Data entries:

------------------------------------------------------------

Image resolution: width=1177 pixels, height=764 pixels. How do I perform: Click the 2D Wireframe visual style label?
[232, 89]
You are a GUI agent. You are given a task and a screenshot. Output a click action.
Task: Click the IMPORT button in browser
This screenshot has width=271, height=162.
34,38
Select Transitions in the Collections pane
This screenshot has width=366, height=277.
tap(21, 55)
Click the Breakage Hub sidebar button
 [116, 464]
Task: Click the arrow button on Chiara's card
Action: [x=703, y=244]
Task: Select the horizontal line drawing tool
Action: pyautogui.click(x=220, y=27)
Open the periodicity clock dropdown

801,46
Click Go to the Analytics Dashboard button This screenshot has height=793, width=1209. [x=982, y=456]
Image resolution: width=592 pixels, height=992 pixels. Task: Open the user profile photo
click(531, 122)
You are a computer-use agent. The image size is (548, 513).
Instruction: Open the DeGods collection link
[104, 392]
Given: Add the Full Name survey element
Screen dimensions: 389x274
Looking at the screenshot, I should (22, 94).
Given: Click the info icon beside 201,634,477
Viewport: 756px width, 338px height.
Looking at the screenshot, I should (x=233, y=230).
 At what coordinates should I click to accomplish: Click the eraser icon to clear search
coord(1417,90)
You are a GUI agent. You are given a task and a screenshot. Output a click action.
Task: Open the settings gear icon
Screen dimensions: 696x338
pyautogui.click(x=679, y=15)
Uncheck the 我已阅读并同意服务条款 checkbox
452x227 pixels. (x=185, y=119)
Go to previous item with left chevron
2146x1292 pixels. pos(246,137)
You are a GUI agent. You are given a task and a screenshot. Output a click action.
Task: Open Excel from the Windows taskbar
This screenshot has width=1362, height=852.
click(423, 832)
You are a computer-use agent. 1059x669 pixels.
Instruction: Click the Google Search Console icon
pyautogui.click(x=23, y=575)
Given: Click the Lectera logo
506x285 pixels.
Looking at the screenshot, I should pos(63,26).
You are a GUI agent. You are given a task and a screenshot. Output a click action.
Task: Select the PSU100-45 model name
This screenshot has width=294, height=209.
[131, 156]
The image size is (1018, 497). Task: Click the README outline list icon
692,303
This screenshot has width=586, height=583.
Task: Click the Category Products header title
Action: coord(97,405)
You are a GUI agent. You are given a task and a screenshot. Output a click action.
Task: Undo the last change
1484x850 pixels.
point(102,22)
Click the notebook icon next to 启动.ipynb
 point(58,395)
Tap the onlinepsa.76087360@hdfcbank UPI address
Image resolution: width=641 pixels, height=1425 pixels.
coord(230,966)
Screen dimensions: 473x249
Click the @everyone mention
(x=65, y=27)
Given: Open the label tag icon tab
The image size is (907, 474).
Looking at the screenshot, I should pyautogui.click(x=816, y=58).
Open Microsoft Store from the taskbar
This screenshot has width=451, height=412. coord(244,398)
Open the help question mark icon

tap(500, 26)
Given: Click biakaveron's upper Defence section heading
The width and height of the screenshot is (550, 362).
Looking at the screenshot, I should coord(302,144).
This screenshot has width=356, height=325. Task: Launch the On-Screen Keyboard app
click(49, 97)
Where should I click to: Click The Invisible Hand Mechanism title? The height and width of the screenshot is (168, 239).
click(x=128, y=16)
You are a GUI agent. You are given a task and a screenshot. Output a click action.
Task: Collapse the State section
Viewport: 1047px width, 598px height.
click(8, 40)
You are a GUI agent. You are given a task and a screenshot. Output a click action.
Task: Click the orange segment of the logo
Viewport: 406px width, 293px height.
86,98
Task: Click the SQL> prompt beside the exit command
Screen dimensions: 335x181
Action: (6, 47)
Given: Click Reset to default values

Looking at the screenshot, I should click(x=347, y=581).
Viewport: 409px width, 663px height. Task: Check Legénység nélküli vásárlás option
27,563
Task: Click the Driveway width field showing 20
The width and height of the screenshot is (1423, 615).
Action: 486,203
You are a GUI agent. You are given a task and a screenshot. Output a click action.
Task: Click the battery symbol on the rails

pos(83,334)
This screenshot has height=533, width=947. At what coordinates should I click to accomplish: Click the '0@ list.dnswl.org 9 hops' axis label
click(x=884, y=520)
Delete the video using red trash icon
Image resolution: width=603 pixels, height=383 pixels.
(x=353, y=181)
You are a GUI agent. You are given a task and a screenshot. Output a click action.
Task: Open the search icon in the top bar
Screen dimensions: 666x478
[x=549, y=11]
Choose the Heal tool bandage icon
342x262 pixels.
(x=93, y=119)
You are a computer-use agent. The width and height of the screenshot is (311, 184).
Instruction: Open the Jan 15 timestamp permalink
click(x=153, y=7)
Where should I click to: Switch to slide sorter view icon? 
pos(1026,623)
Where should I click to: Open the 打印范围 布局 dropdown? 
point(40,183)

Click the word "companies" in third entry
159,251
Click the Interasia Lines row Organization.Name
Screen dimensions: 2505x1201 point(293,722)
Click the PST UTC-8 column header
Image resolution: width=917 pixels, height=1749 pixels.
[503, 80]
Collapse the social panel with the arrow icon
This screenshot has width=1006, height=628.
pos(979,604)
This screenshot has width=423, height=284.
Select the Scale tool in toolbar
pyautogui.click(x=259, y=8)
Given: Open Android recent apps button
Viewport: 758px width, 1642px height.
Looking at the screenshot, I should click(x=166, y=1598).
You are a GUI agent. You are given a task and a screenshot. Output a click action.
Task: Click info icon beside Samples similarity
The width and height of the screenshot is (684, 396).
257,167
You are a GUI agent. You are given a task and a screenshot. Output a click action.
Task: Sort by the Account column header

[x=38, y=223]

------------------------------------------------------------

# Problem:
Can you output the data, from its first line through the line containing "Click Go to", as a JSON list of strings with one string per line and blank lines omitted?

# Answer:
[
  "Image resolution: width=1177 pixels, height=764 pixels. How do I perform: Click the 2D Wireframe visual style label?",
  "[232, 89]",
  "You are a GUI agent. You are given a task and a screenshot. Output a click action.",
  "Task: Click the IMPORT button in browser",
  "This screenshot has width=271, height=162.",
  "34,38",
  "Select Transitions in the Collections pane",
  "This screenshot has width=366, height=277.",
  "tap(21, 55)",
  "Click the Breakage Hub sidebar button",
  " [116, 464]",
  "Task: Click the arrow button on Chiara's card",
  "Action: [x=703, y=244]",
  "Task: Select the horizontal line drawing tool",
  "Action: pyautogui.click(x=220, y=27)",
  "Open the periodicity clock dropdown",
  "801,46",
  "Click Go to the Analytics Dashboard button This screenshot has height=793, width=1209. [x=982, y=456]"
]